**Richiesta 1**
Elenchi tutte le quantità scritte in cifre che compaiono nel brano sui redditi di partite Iva e collaboratori.
**Richiesta 2**
Continui il brano sui redditi di partite Iva e collaboratori, riprendendo dopo la sua ultima frase.

**Sezione di testo**
------------------------------------

Più che un’emergenza, è un problema ormai endemico del nostro mercato del
lavoro: i redditi bassissimi di partite Iva e collaboratori. Gli addetti
“autonomi” stanno crescendo in questi anni, contribuendo a gonfiare i dati
sull’occupazione, ma uno studio appena pubblicato della Nidil Cgil mostra che
molti di loro hanno guadagni del tutto inadeguati a una vita dignitosa, e anche
insufficienti per raggiungere una pensione decente. Si tratta di 436 mila
partite Iva, con redditi medi di poco superiori a 18 mila euro annui, e 208 mila
collaboratori che dichiarano in media appena 8.566 euro.

------------------------------------

**Dati mostrati**
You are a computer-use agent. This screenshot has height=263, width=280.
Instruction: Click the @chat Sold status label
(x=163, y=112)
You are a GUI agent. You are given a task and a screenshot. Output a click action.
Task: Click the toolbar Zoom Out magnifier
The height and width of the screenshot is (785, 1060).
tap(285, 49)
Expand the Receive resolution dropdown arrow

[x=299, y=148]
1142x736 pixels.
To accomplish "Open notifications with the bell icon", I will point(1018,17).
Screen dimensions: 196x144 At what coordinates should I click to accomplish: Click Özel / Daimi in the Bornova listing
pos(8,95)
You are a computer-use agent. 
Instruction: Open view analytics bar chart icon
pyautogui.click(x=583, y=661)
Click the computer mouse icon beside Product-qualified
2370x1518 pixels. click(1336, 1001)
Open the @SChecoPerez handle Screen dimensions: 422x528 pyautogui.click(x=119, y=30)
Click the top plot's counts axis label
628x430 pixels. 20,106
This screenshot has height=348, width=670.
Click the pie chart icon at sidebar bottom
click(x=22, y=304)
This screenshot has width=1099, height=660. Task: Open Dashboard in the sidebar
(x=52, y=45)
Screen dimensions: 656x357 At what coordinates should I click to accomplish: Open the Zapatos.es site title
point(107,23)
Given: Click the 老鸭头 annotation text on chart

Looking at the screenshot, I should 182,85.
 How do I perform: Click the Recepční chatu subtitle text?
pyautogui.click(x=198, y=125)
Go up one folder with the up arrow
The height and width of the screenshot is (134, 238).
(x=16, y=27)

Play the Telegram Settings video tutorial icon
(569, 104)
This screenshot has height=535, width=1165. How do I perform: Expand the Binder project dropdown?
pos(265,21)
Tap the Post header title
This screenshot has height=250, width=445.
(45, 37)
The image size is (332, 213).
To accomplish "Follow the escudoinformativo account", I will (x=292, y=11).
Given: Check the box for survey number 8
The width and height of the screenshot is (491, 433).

------------------------------------

**Risposta scritta 1**
436 mila
18 mila euro
208 mila
8.566 euro

**Risposta scritta 2**
Essendo questi “esclusivi”, è probabile che tra di loro si nascondano molti
dipendenti mascherati, inquadrati come autonomi dalle aziende per risparmiare a
loro discapito. Finte partite Iva e co.co.co vengono utilizzate per non
applicare i contratti collettivi, quindi stabilire i salari con trattative
individuali, pagare meno contributi, niente tredicesime, niente trattamento di
fine rapporto. Situazioni difficili da fare emergere perché richiederebbero
spesso lunghe e incerte trafile giudiziarie. Ecco perché restano ampiamente
tollerate.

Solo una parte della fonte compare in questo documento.